I remembered that Andreas’ standard answer to it was “we’ll have other issues to worry about.” Well, I got other issues today but I still thought about this one too.
After Blockstream had had its five leased 10cm x 10cm CubeSat allegedly covering 5 continents they said that the one-time cost to run your own blockchain satellite from home is less that $700. I’ve never done that and can’t deny/confirm. Nonetheless, that still requires a reliable source of standard voltage.
Well, obviously, with no electricity on Earth (or on orbit) at all there won’t be mining (sure, if we drop difficulty level, you can do it manually too with something like less than a hash per day:)) and won’t be crypto.
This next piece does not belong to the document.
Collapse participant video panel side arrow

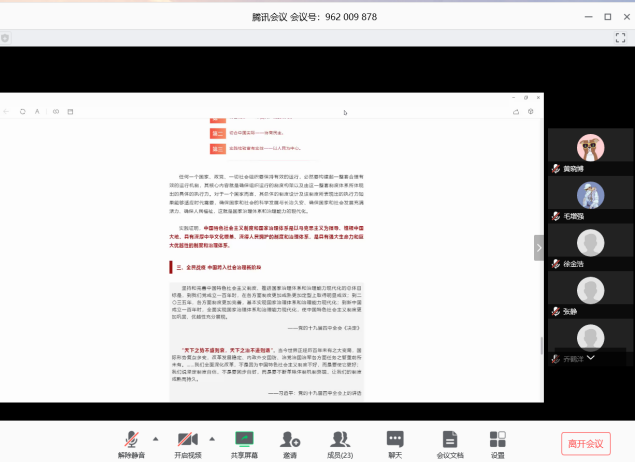[x=539, y=247]
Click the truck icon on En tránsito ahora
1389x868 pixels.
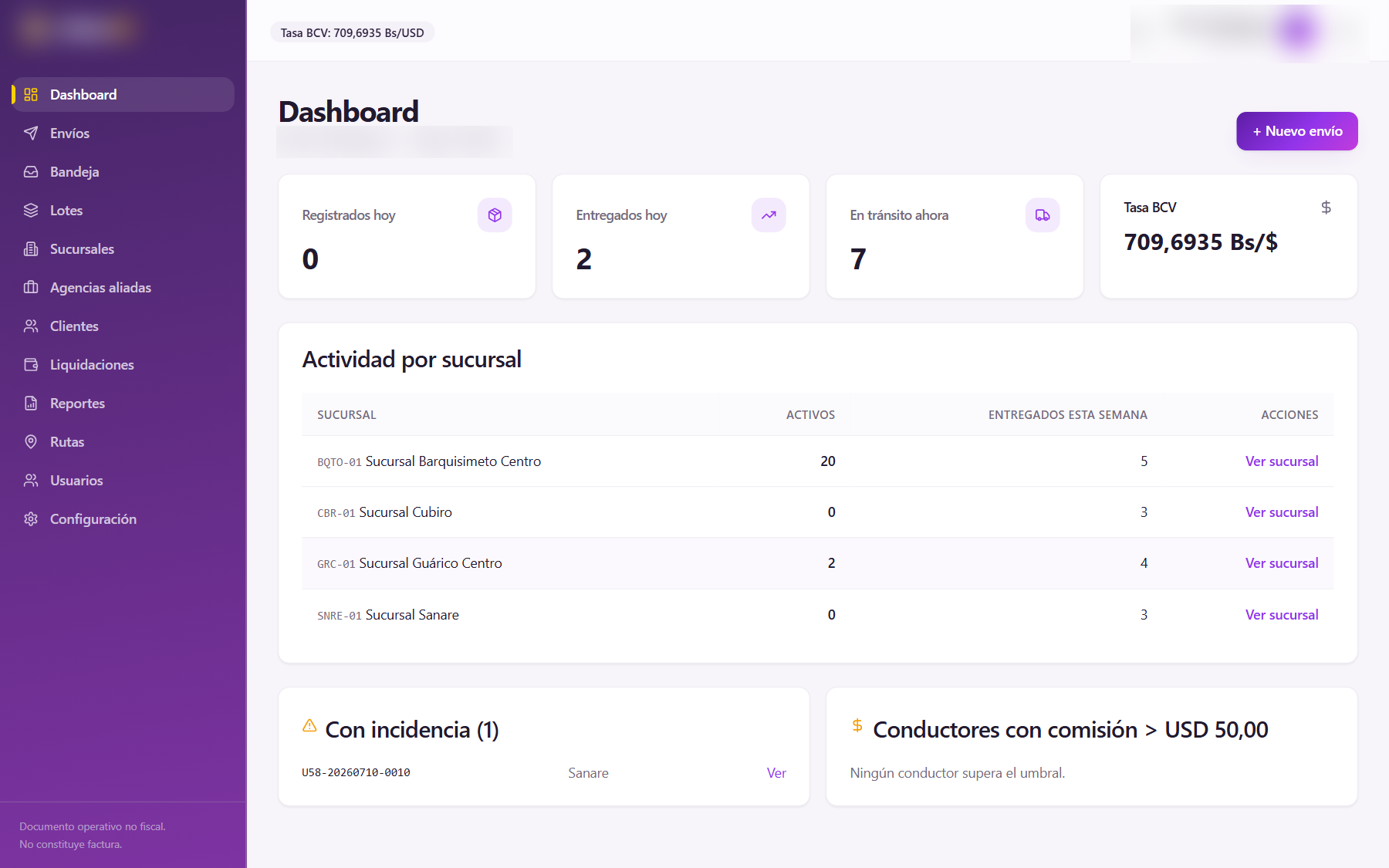click(x=1043, y=215)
Assuming we’ll have it reliably on orbit (say, after SpaceX launches its 1600 internet-transmitting satellites), then, if we can power at least one satellite dish and one Raspberry pi NOAA (forget about decentralization:)) all we need after doomsday is some kind of mesh.
For example, GoTenna was in news back in May, when they partnered with Blockstream. Also this year it was that post about receiving Bitcoin using WSPR/FT8. So, could it work under the “Mad Max” scenario?
I guess, it, theoretically, could until satellites start falling, some solar cells or dynamos left and several engineers remain uneaten. However, in the world where almost all of the valuable assets were destroyed what’s the real value of the “store of value”?
So it turns to be a stupid question after all.